## [Brief]
Reproduce the entries that follow verbatim, down to the final line.

## [Input]
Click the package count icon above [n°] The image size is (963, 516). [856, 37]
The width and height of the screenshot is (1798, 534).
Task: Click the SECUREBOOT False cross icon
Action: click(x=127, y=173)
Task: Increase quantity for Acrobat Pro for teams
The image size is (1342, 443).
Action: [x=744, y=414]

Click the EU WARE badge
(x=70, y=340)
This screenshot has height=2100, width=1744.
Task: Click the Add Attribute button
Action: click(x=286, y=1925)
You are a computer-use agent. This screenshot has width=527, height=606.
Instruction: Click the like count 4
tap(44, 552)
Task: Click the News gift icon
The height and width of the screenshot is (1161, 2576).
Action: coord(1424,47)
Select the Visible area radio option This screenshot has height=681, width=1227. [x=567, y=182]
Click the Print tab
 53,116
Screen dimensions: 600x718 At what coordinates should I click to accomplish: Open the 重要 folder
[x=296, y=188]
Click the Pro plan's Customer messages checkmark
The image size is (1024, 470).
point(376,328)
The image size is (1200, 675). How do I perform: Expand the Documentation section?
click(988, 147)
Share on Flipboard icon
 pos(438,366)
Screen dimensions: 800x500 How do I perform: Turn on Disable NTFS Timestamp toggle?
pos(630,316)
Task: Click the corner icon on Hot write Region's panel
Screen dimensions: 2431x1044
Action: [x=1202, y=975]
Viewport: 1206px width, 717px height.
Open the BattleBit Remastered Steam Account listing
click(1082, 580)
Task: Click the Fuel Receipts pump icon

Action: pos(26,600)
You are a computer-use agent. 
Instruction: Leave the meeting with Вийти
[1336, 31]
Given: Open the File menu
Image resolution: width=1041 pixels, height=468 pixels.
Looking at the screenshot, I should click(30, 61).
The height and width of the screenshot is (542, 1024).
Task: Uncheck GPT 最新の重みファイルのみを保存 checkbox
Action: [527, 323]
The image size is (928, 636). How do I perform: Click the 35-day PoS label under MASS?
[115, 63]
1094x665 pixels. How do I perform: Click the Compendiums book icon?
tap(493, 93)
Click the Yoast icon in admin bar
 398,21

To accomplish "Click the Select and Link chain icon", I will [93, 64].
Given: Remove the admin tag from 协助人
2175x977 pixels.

## [Response area]
Click the package count icon above [n°] The image size is (963, 516). [856, 37]
The width and height of the screenshot is (1798, 534).
Task: Click the SECUREBOOT False cross icon
Action: click(x=127, y=173)
Task: Increase quantity for Acrobat Pro for teams
The image size is (1342, 443).
Action: [x=744, y=414]

Click the EU WARE badge
(x=70, y=340)
This screenshot has height=2100, width=1744.
Task: Click the Add Attribute button
Action: click(x=286, y=1925)
You are a computer-use agent. This screenshot has width=527, height=606.
Instruction: Click the like count 4
tap(44, 552)
Task: Click the News gift icon
The height and width of the screenshot is (1161, 2576).
Action: coord(1424,47)
Select the Visible area radio option This screenshot has height=681, width=1227. [x=567, y=182]
Click the Print tab
 53,116
Screen dimensions: 600x718 At what coordinates should I click to accomplish: Open the 重要 folder
[x=296, y=188]
Click the Pro plan's Customer messages checkmark
The image size is (1024, 470).
point(376,328)
The image size is (1200, 675). How do I perform: Expand the Documentation section?
click(988, 147)
Share on Flipboard icon
 pos(438,366)
Screen dimensions: 800x500 How do I perform: Turn on Disable NTFS Timestamp toggle?
pos(630,316)
Task: Click the corner icon on Hot write Region's panel
Screen dimensions: 2431x1044
Action: [x=1202, y=975]
Viewport: 1206px width, 717px height.
Open the BattleBit Remastered Steam Account listing
click(1082, 580)
Task: Click the Fuel Receipts pump icon

Action: pos(26,600)
You are a computer-use agent. 
Instruction: Leave the meeting with Вийти
[1336, 31]
Given: Open the File menu
Image resolution: width=1041 pixels, height=468 pixels.
Looking at the screenshot, I should click(30, 61).
The height and width of the screenshot is (542, 1024).
Task: Uncheck GPT 最新の重みファイルのみを保存 checkbox
Action: [527, 323]
The image size is (928, 636). How do I perform: Click the 35-day PoS label under MASS?
[115, 63]
1094x665 pixels. How do I perform: Click the Compendiums book icon?
tap(493, 93)
Click the Yoast icon in admin bar
 398,21

To accomplish "Click the Select and Link chain icon", I will [93, 64].
Given: Remove the admin tag from 协助人
2175x977 pixels.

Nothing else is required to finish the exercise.